Hedgehog - Surf With Shark

“Surf With Shark,” a song from the 2012 LP “Sun Fun Gun,” criticizes the restrictions of the East and takes a hit at blind consumerism. On the same album, “Choose Whatever You Want All the Time” condemns the Chinese Ministry of Railway in a time when fraud scandals led the government to disband this state agency. In 2013, a Chinese court gave Railways Minister Liu Zhijun the death sentence for accepting major bribes that heavily compromised public safety in the world’s largest high-speed railway network.

While Hedgehog is enjoying a freedom to rock in a China where Western music isn’t absolutely prohibited anymore, China still keeps tabs on the sound waves running through its citizens’ earbuds.

The culture ministry denies visas to Western artists who are pro-Tibet, such as German electronic artists Kraftwerk. State-run media denounced Elton John’s performance and called it disrespectful because the artist dedicated his concert to activist-artist Ai Weiwei. In 2006, the Rolling Stones played a censored setlist to which Mick Jagger responded: "I'm pleased that the Ministry of Culture is protecting the morals of the expat bankers and their girlfriends that are going to be coming."

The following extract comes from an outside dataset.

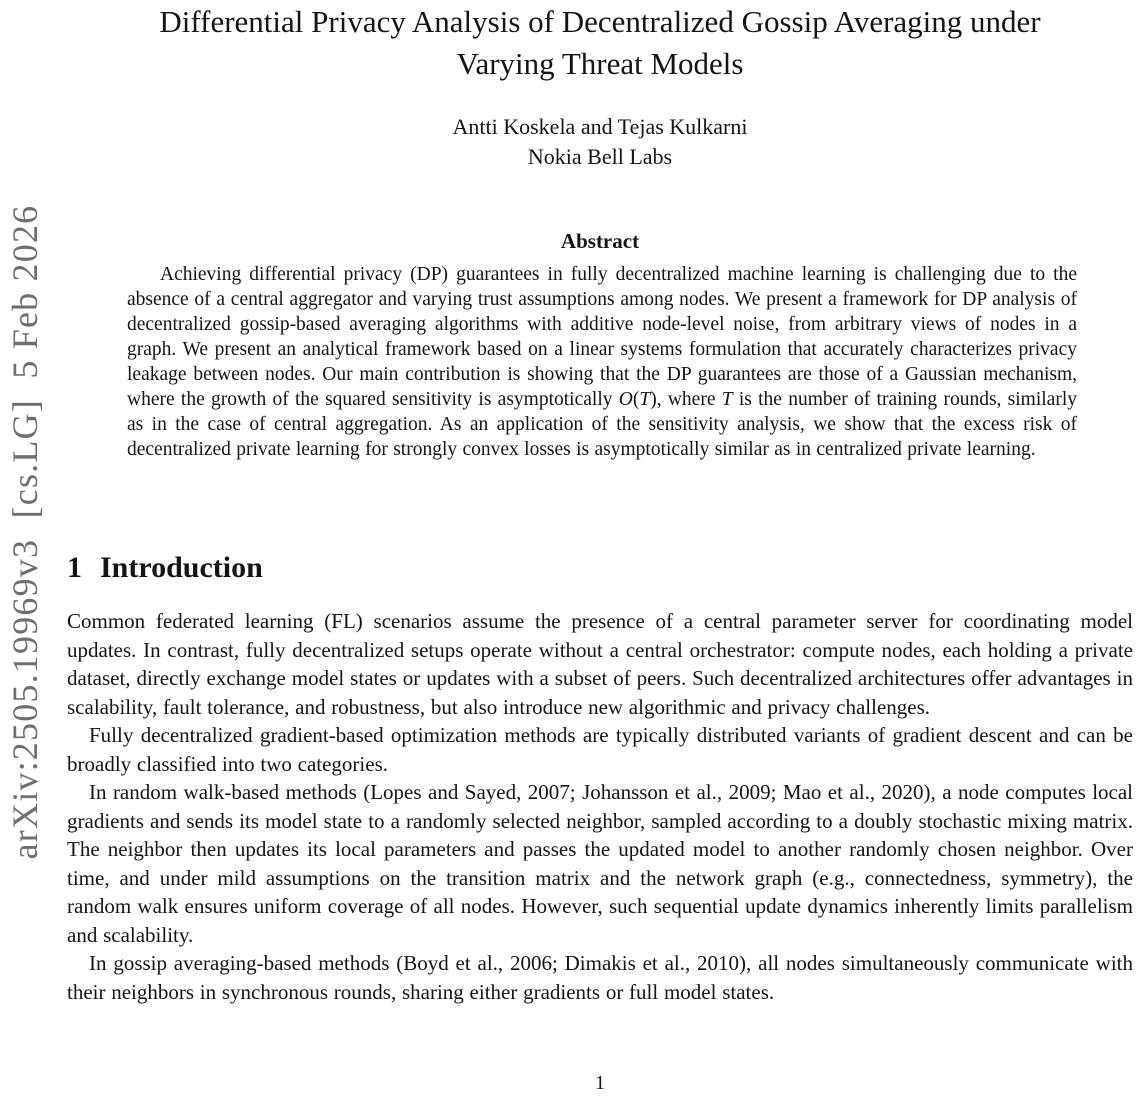  What do you see at coordinates (600, 1083) in the screenshot?
I see `page-number: 1` at bounding box center [600, 1083].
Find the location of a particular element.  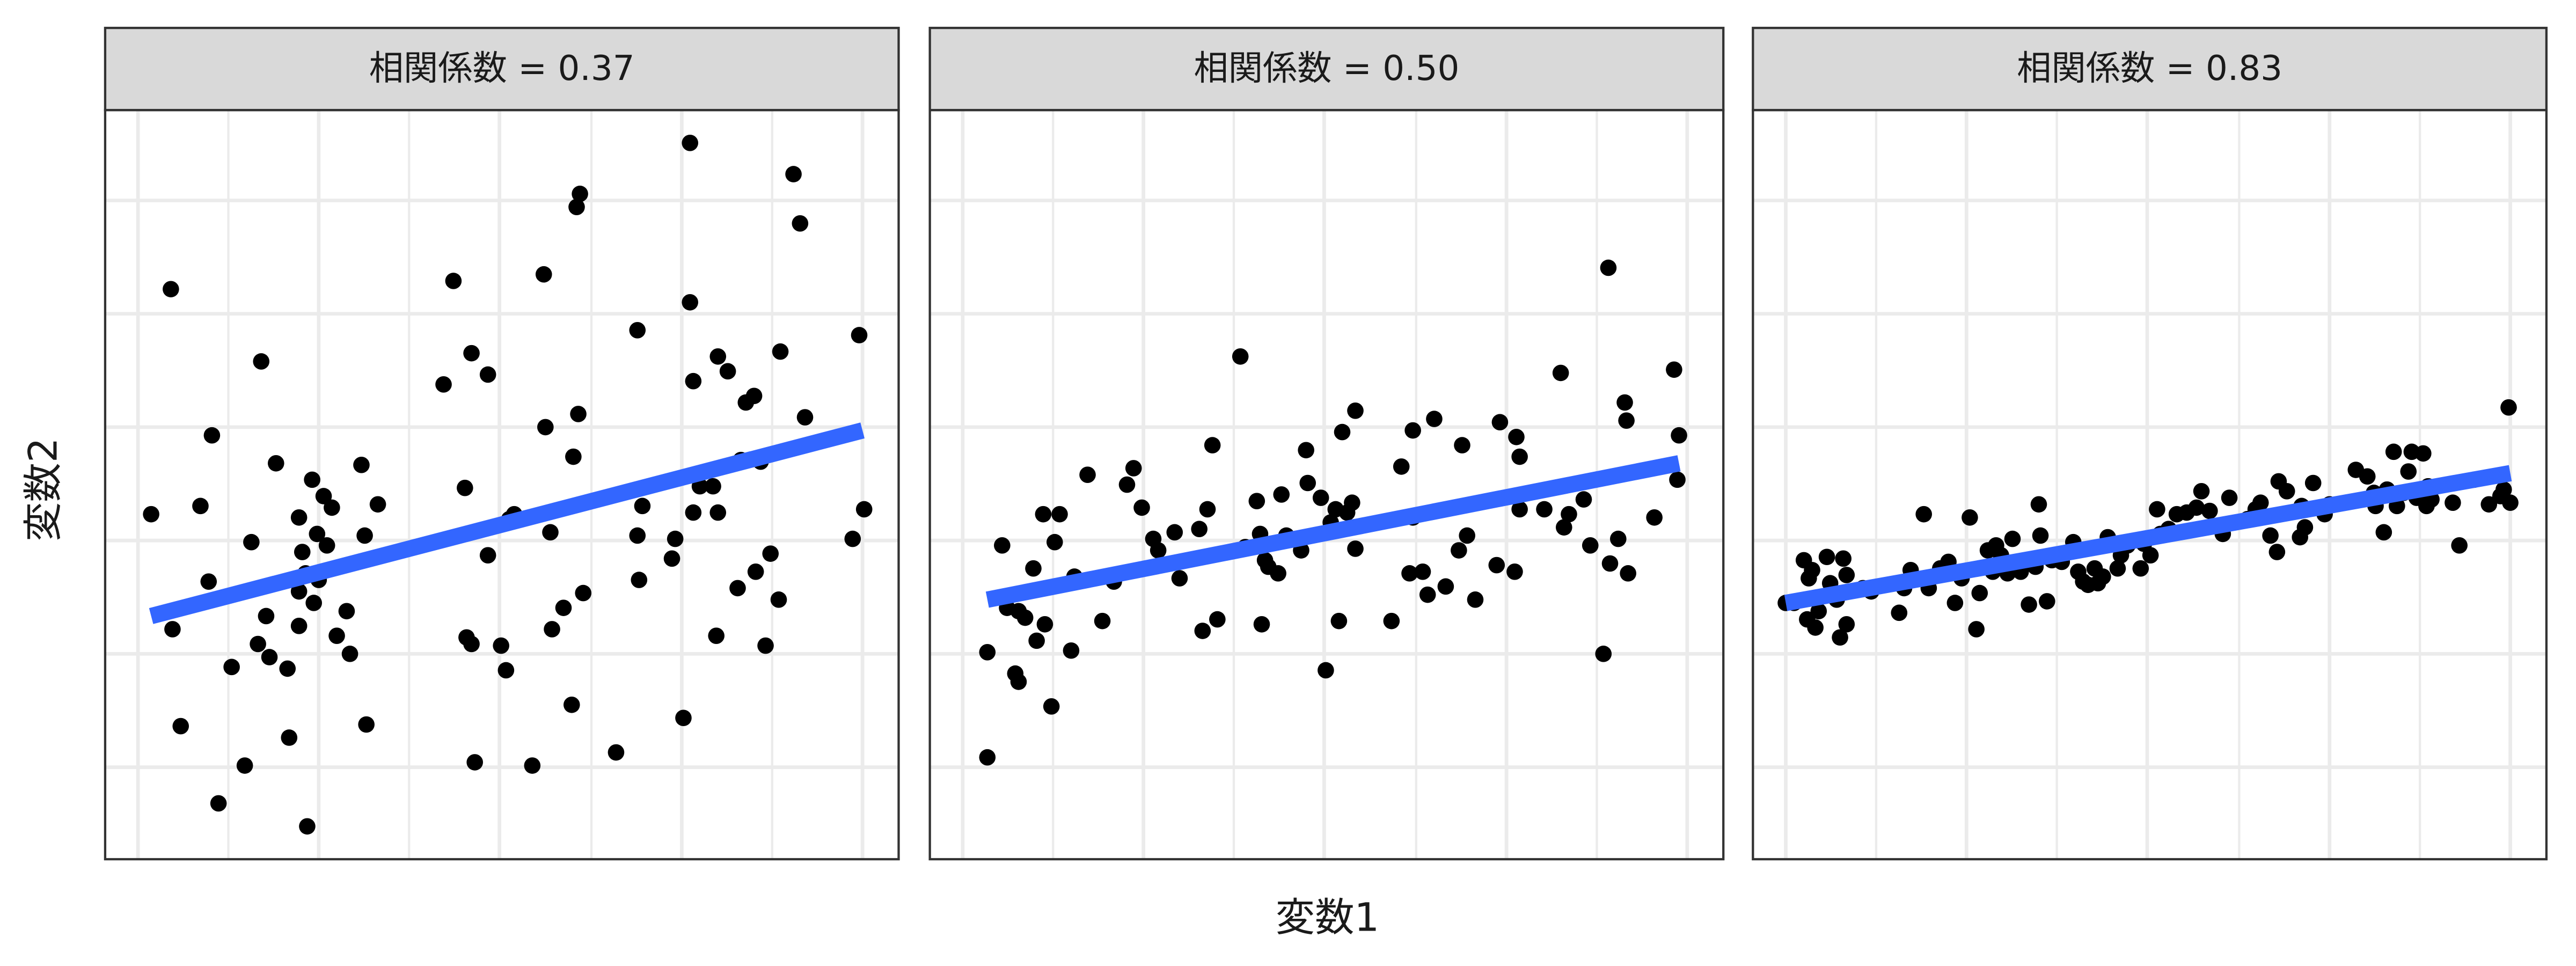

Beyond music, China still guards its “Great Firewall” very closely to block a large chunk of content on grounds that the country’s industry and information technology ministry must maintain cyber security. Popular sites such as Facebook, Twitter, Wikipedia, YouTube are inaccessible during times of controversy, if at all, and specific material, such as photos or search terms, are deleted if they threaten political stability.

In 2014, the country reportedly shut down Gmail, the world’s biggest email service, in advance of the 25th anniversary of Tiananmen Square. Though the government never confirmed a deliberate blocking of the service, an editorial in the government-run Global Times said China welcomes foreign investment but “Google values more its reluctance to be restricted by Chinese law.”

Just as Hedgehog has managed to record and disseminate its six albums, the Chinese public manages to circumvent censorship via VPN tools and people voice their opinions on microblogging sites like Weibo. However, even those resources are tapped occasionally. In 2014, people experienced severe issues connecting to VPN tools that allow them to view blocked websites and apps freely.

With countless programs and entire departments devoted to keeping information from flowing freely, it is difficult for Chinese artists to make a global impact. Efforts such as the Modern Sky Festival in New York are attempting to give U.S. exposure to modern Chinese artists to help boost the prestige of participating bands back in their home country.

Hedgehog’s Atom, understands indie bands from China are a novelty for the Western world. “Most people are stunned and excited by what they have just seen. They can hardly believe that we are Chinese, while China is for them a country of the third world. We just want to show a personal way what we are musically capable, rather than having to justify our Chinese strangeness,” she told Social Alienation.

With influences like Nirvana, Blur, New Order, and Joy Division shining through very clearly in their English-language music, guitarist/singer Zo, bassist Fun, and Atom are likely to connect with a U.S. audience much more easily than they expect.